For want of a better term, I have labeled this week “Circus Week.” In the last ten days Daily Devotion readers have inundated me with ideas they think would make a good devotion. I agree. But why call it Circus Week? The title comes from a layperson who said, “In many places the church isn’t Christ’s Church … it is a circus.” Next week the devotions return to our regular style. Pastor Klaus
To see the opening act of Circus Week you need to go to Exodus Church in central Holland. There the Reverend Klaas Hendrikse says
• “Make the most of life on earth, because it will probably be the only one you get.”
• “God is not a being at all … it’s a word for experience or human experience.”
• he sees the Bible’s account of Jesus’ life as a mythological story about a man who may never have existed.
When I heard of Pastor Hendrikse, I was shocked. That shock turned to great sadness when I read that a study by the Free University of Amsterdam found one in six clergy in Holland’s official church, along with six other smaller denominations, was either agnostic or atheist.
The regular pastor at Exodus Church says, “I think ‘Son of God’ is a kind of title. I don’t think he was a god or a half-god. I think he was a man, but he was a special man because he was very good in living from out of love, from out of the spirit of God he found inside himself.”
Thankfully, Holland still has voices of reason, voices of faith. One layman said, “When we get people into church by throwing Jesus Christ out of the church, then we lose the core of Christianity.”
How right he is.
Scripture is clear: it is faith in Jesus Christ, true Man and true God, which saves. Only through Holy Spirit-given confidence in the Redeemer who lived, suffered, died and rose for us is salvation given.
And while there may be many false prophets who would rewrite Scripture and try to redirect the faith of the unsuspecting, Scripture has the final word and is the ultimate authority, which leads us to our threefold prayer:
First, let us give thanks for those pastors and teachers who are faithful in the proclamation of the Christ. May they — and the Law-Gospel messages they share — accomplish all the Holy Spirit wants.
Second, let us pray for those whose faith is fragile: for the young, the uneducated, the newly converted. Let us ask the Lord to shut their ears to preaching that is faithless.
Finally, let us pray that these wolves who disguise themselves in the robes of pastors may be called to repentance and salvation. May they realize there is a higher authority than themselves.

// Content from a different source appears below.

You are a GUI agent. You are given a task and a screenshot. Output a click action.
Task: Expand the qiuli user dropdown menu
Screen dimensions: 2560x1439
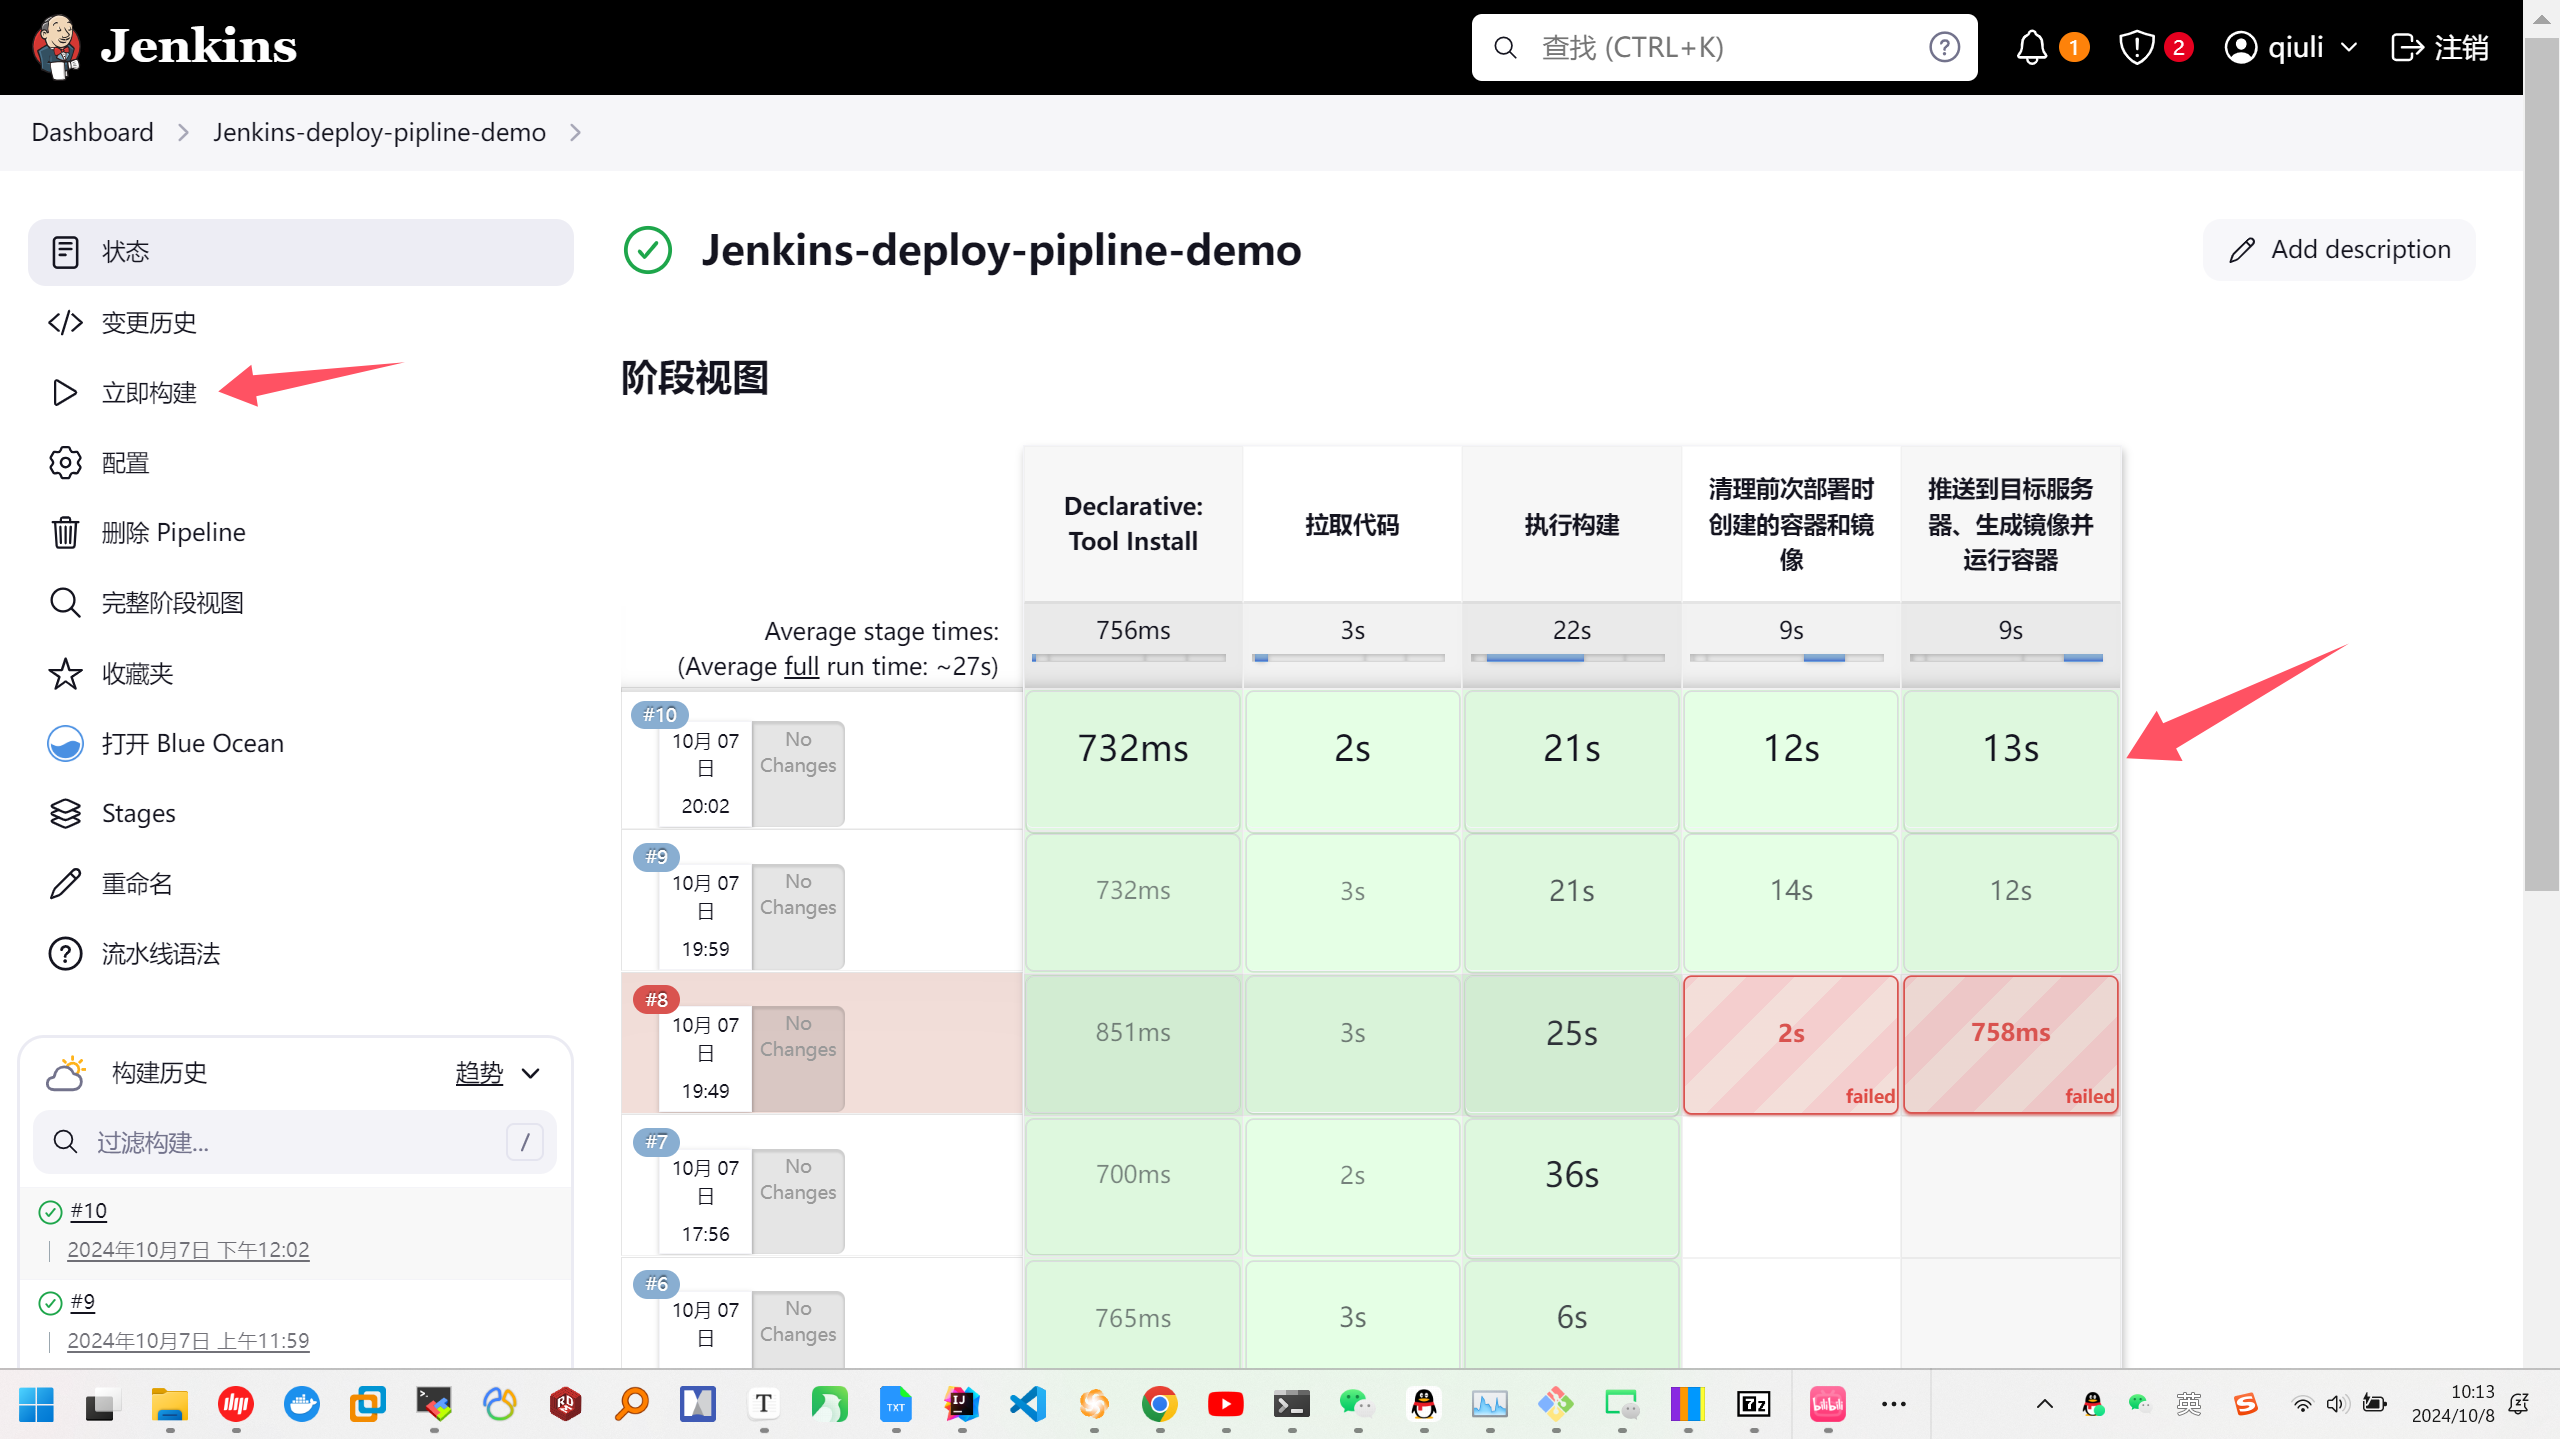[2348, 47]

THE PRAYER: Dear Lord, for those who proclaim the Word faithfully, You have my thanks. May the Holy Spirit use them and us to successfully share the story of salvation with the lost. Further, may those who think they have the authority to override Your holy Word see the error of their ways and return to the truth of Christ. Finally, dear Lord, protect and preserve those who are uneducated and gullible, who search only for that which seems exciting. May they know and believe Jesus is the way, the truth, and the only source of forgiveness and eternal life. This I pray in my Savior’s Name. Amen.